*Task brief*: For this exercise, write out exactly the lines from the line containing "sergio@sendacanina.com (1170, 1072)" through the last line of the records, and no other lines.

Stored records:
- - -

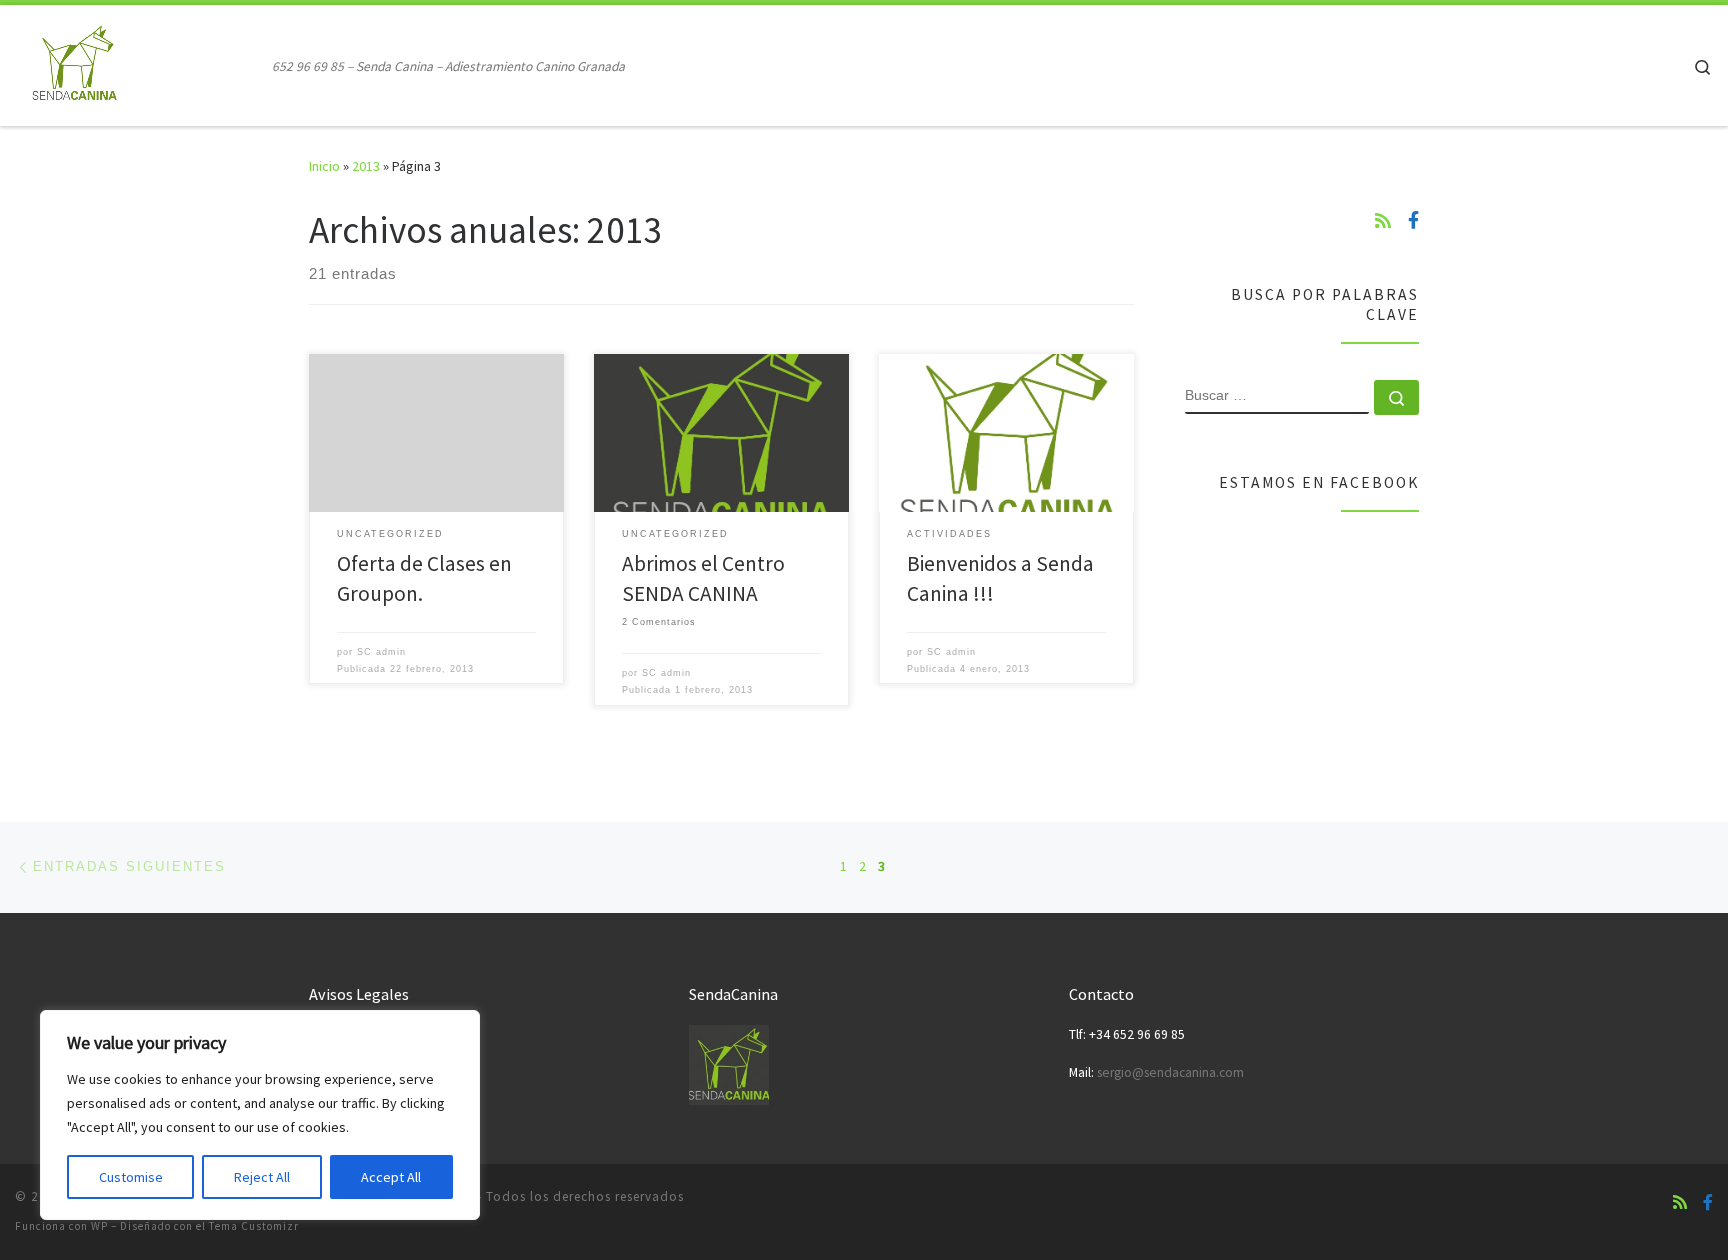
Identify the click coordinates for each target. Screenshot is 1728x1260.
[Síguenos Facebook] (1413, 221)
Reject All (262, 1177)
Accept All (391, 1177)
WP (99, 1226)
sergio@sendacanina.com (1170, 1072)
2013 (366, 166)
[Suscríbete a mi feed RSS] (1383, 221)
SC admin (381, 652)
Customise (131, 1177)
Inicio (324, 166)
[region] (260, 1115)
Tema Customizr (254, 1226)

- - -

*Task response*:
sergio@sendacanina.com (1170, 1072)
2013 (366, 166)
[Suscríbete a mi feed RSS] (1383, 221)
SC admin (381, 652)
Customise (131, 1177)
Inicio (324, 166)
[region] (260, 1115)
Tema Customizr (254, 1226)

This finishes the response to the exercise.